Victorian senator David Van has stepped up calls for the Victorian government to step up its efforts to attract long-term, high-tech, advanced defence manufacturing employment and training opportunities in the state.
Senator Van explained, across Australia, state and territory governments – of both sides of the political aisle – have been partnering with defence companies to lobby for secure, high-skilled, high-value investment projects, research and jobs for their jurisdictions.
“The budget only provided a funding commitment of $6 million dollars over the next four years. Federally, the government has been prepared to do what is necessary to encourage investment and growth within Australia’s defence industry,” Senator Van explained.
Victoria currently has the opportunity to compete for the Australian government’s $18 billion LAND 400 Phase 3 project to replace the Australian Army’s M113 Vietnam-era armoured personnel carriers with either the Victorian-built Hanwha Defence AS-21 Redback or the Queensland-built, Rheinmetall Defence Australia KF-41 Lynx.
Senator Van added, “To ensure we get projects built down here, Victoria has to show a stronger bid than that of Queensland’s. The Labor government in Queensland has gone to great lengths to ensure the sector up north is supported. They understood the opportunities available, partnered with Rheinmetall and now Queensland is delivering the Australian government’s LAND 400 Phase 2 project.”
Without real investment from the Andrews government, Victoria runs the risk of losing not only those jobs but also the opportunity to build a defence precinct in regional Victoria.
Senator Van explained that the economic impact of COVID upon Victoria should be seen as an opportunity for the Victorian government to build its case for the development of an advanced, sustainable and competitive defence industrial base in the state.
“With so many Victorians currently out of work, it is madness to think the Victorian government wouldn’t make a substantial commitment to building our defence industry capabilities. The great thing about defence industry jobs is that they provide long-term reliable jobs at all levels, but particularly high-skilled, high-paying jobs,” Senator Van said.
The Victorian budget set out that the $6 million for the industry will be spent on supporting Victoria’s defence industry and supply chains to secure roles in delivering major defence contracts through advocacy, advisory and capability development activities.

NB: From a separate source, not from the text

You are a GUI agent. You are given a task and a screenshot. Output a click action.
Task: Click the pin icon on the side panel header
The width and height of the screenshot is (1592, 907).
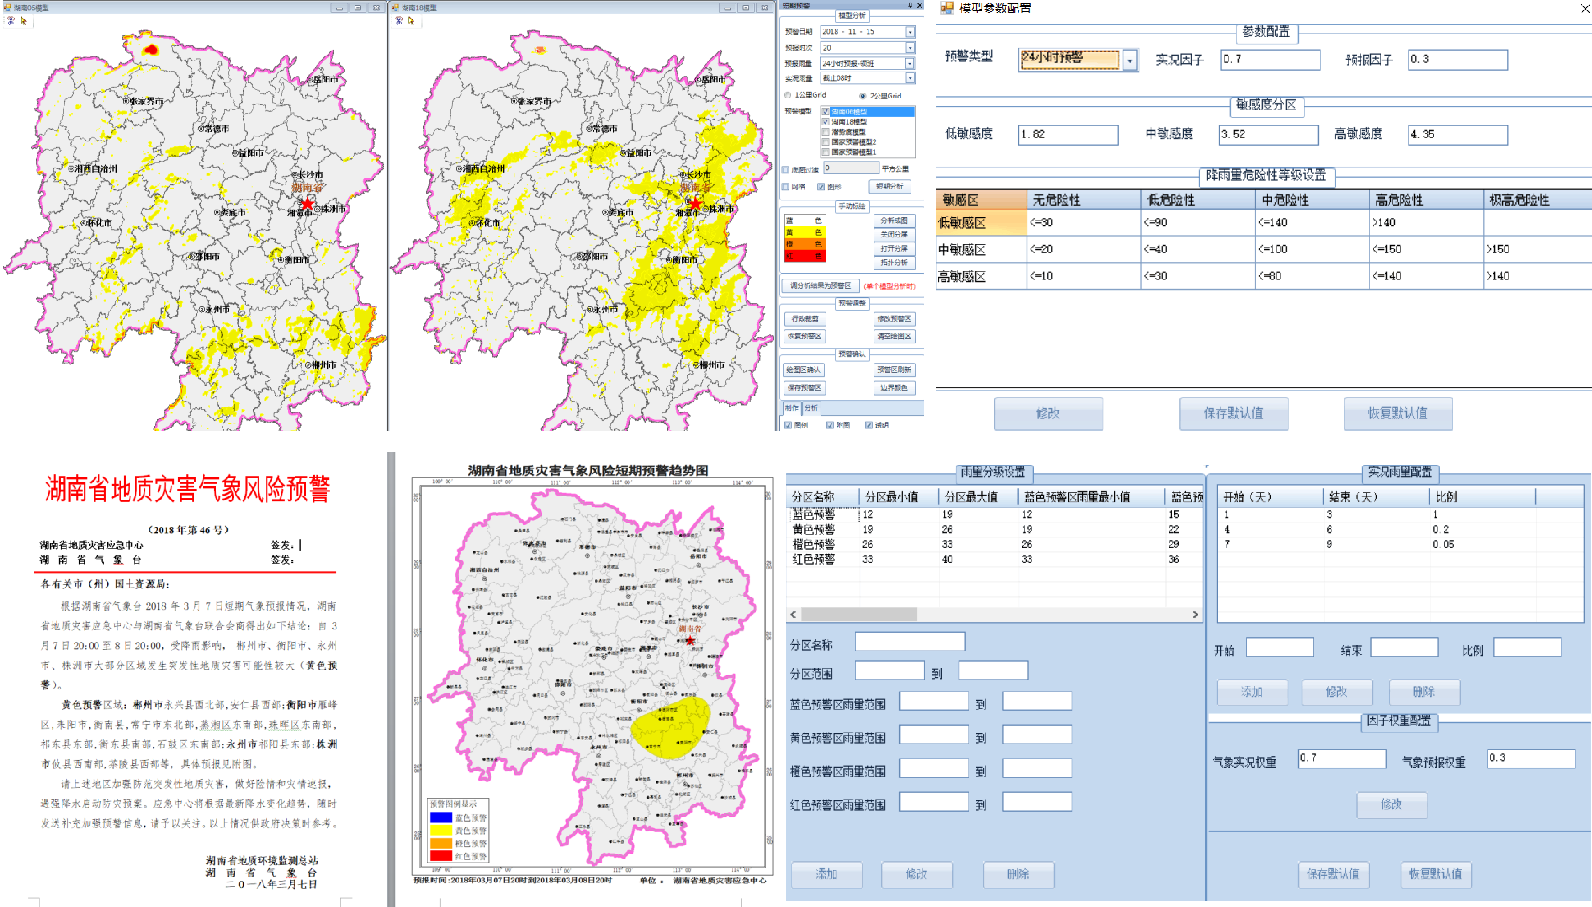pos(909,6)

“While this is good in theory, only providing $6 million over four years makes it seem like all they have done is build a bigger bureaucracy, not create further job opportunities. If Victoria is going to have any chance of remaining competitive with other states come future defence industry opportunities, the Andrews government needs to get serious, completely rethink its current strategy and increase its investment to attract high-tech projects, opportunities and the benefits that long-term defence projects bring,” Senator Van added.